Print the listing below only from the line that has "The width and height of the screenshot is (446, 290)." through the line that has "This screenshot has width=936, height=527.", exactly, and drop any picture.

Dataset records:

▼

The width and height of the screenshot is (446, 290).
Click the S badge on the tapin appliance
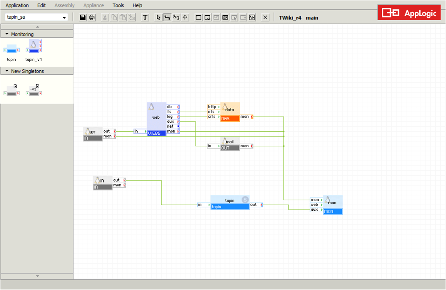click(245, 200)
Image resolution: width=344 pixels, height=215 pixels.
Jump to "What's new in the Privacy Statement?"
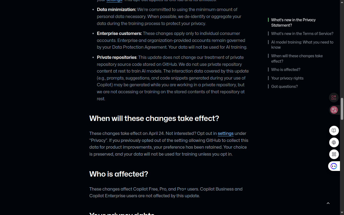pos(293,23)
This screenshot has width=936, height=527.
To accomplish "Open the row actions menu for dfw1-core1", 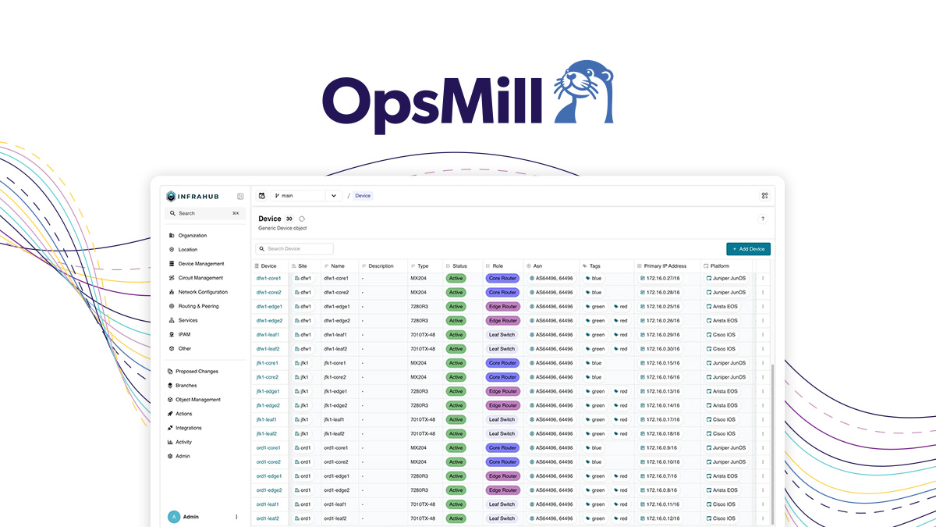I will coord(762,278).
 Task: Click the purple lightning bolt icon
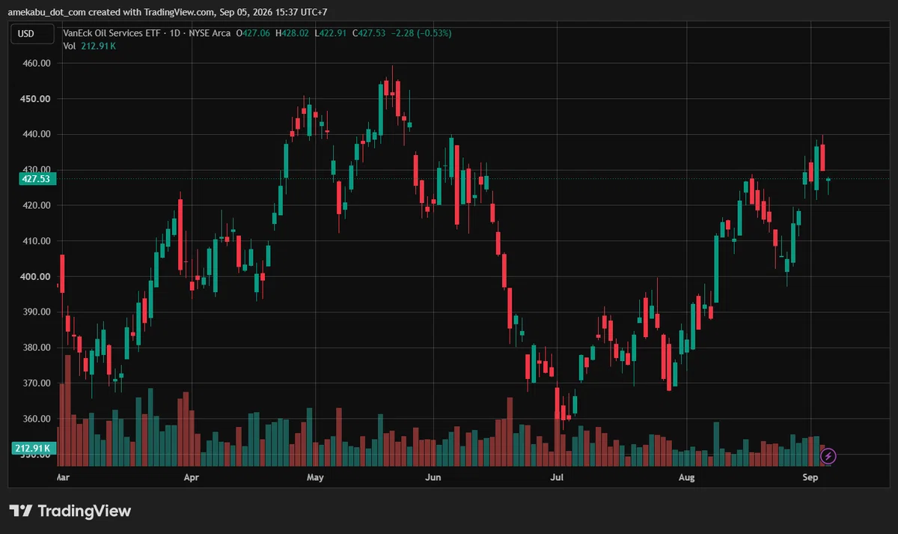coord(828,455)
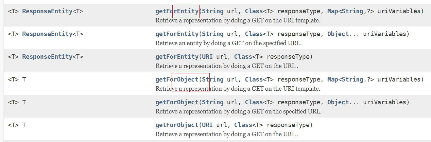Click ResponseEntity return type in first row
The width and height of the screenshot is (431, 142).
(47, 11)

▲
▼

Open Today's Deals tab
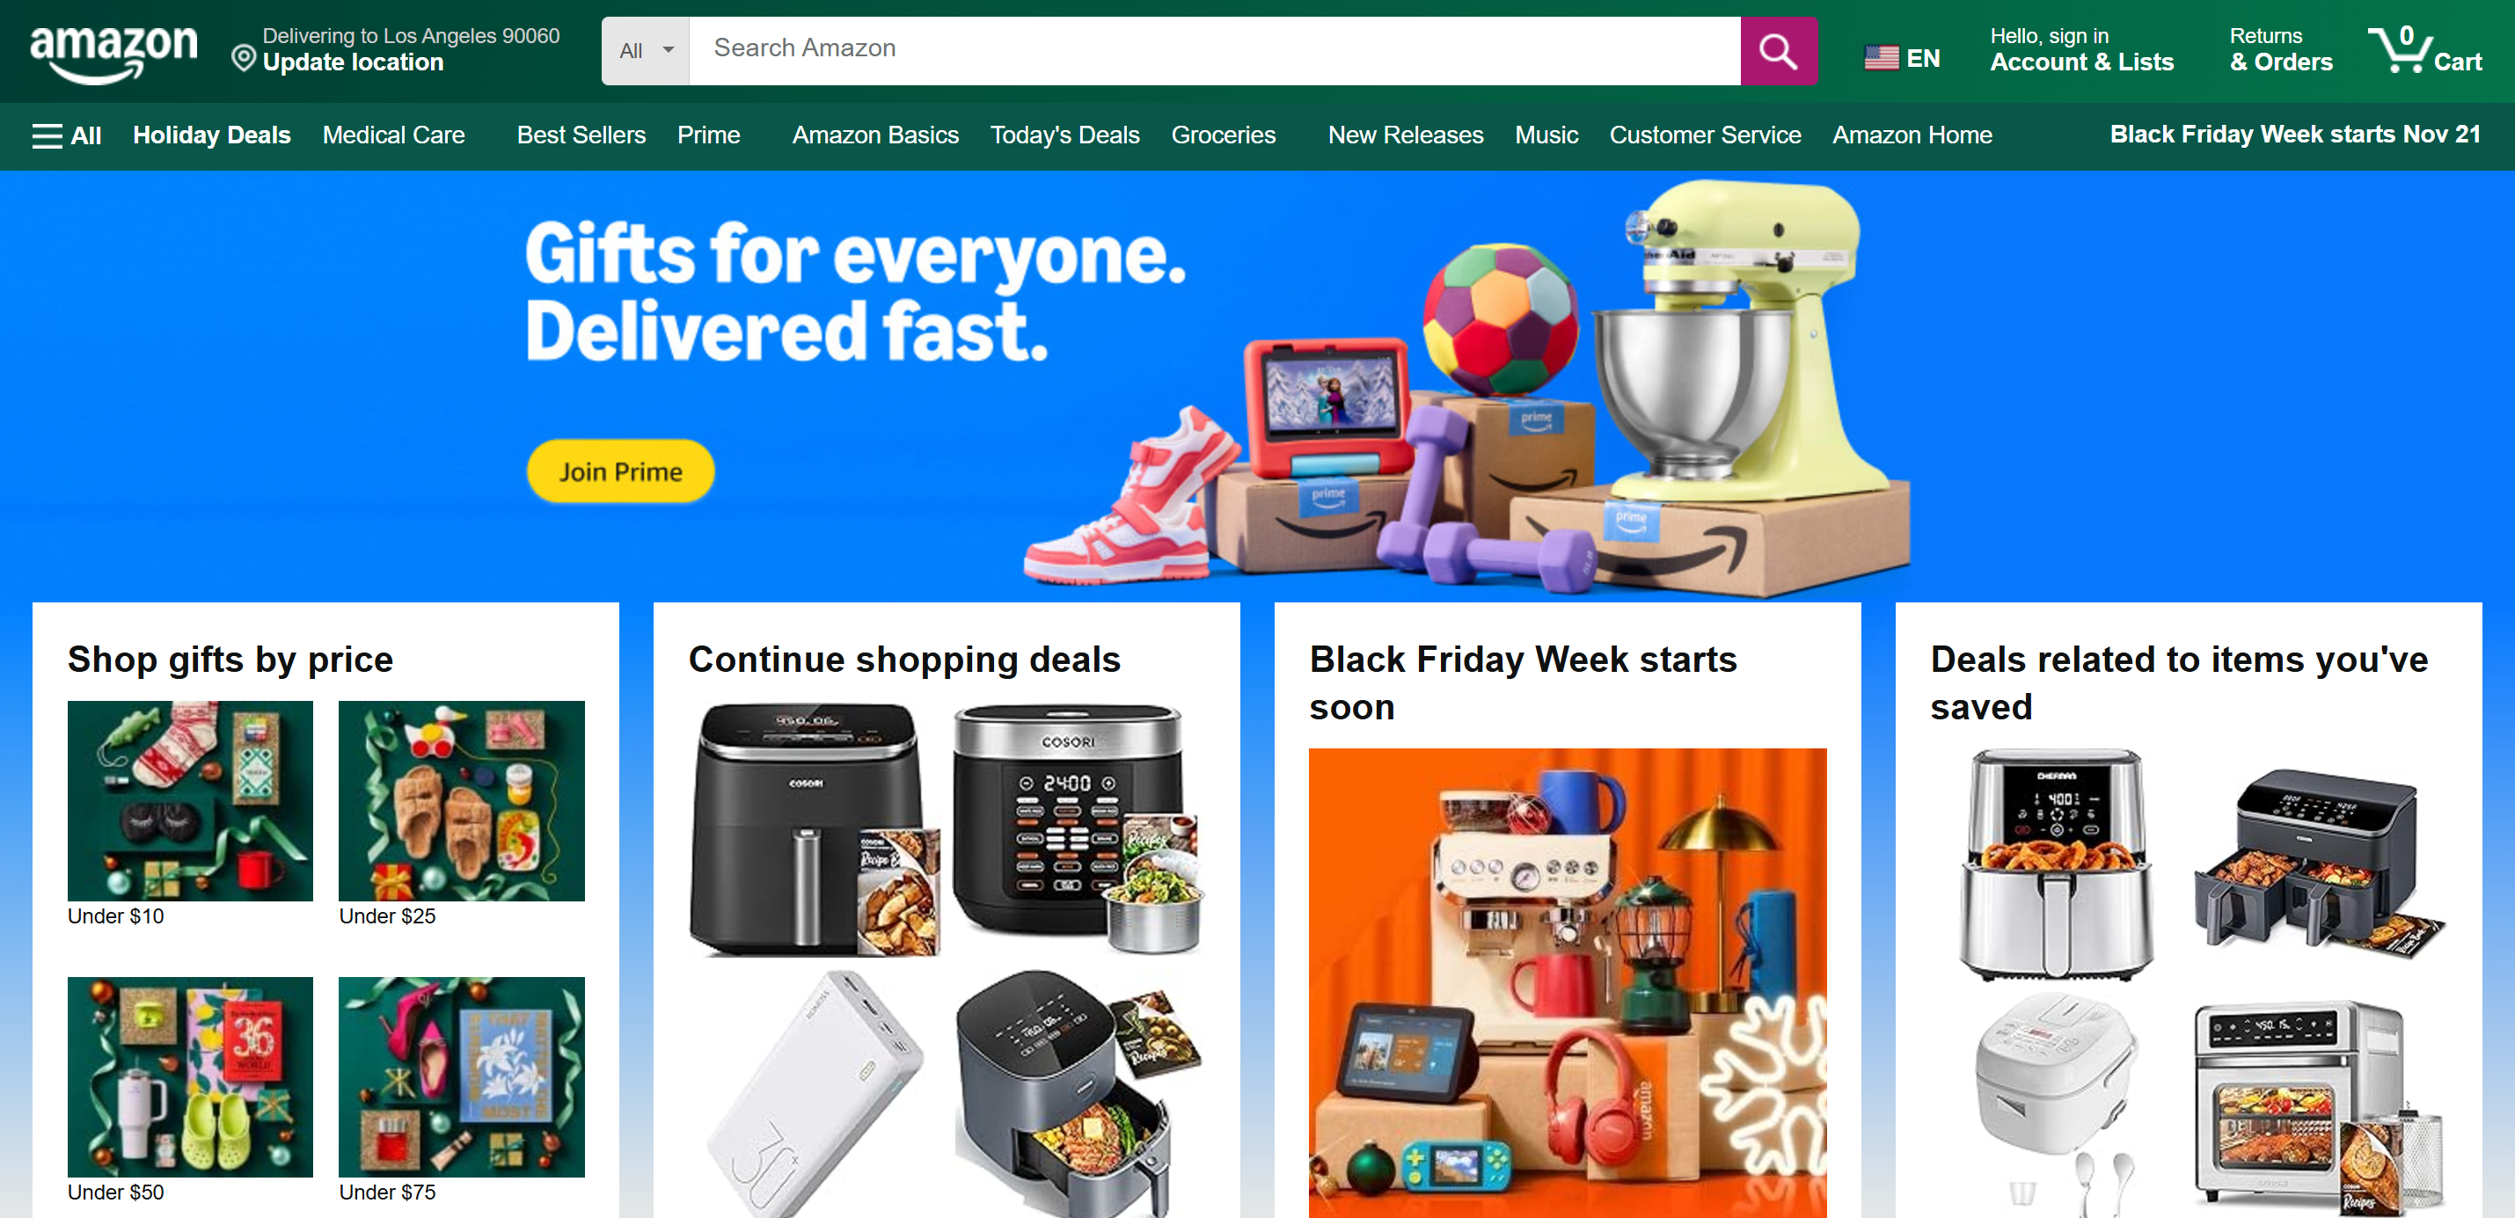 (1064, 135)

▲

Result of the task:
The width and height of the screenshot is (446, 290).
Click the S badge on the tapin appliance
click(245, 200)
Image resolution: width=344 pixels, height=215 pixels.
Jump to "What's new in the Privacy Statement?"
pos(293,23)
This screenshot has width=936, height=527.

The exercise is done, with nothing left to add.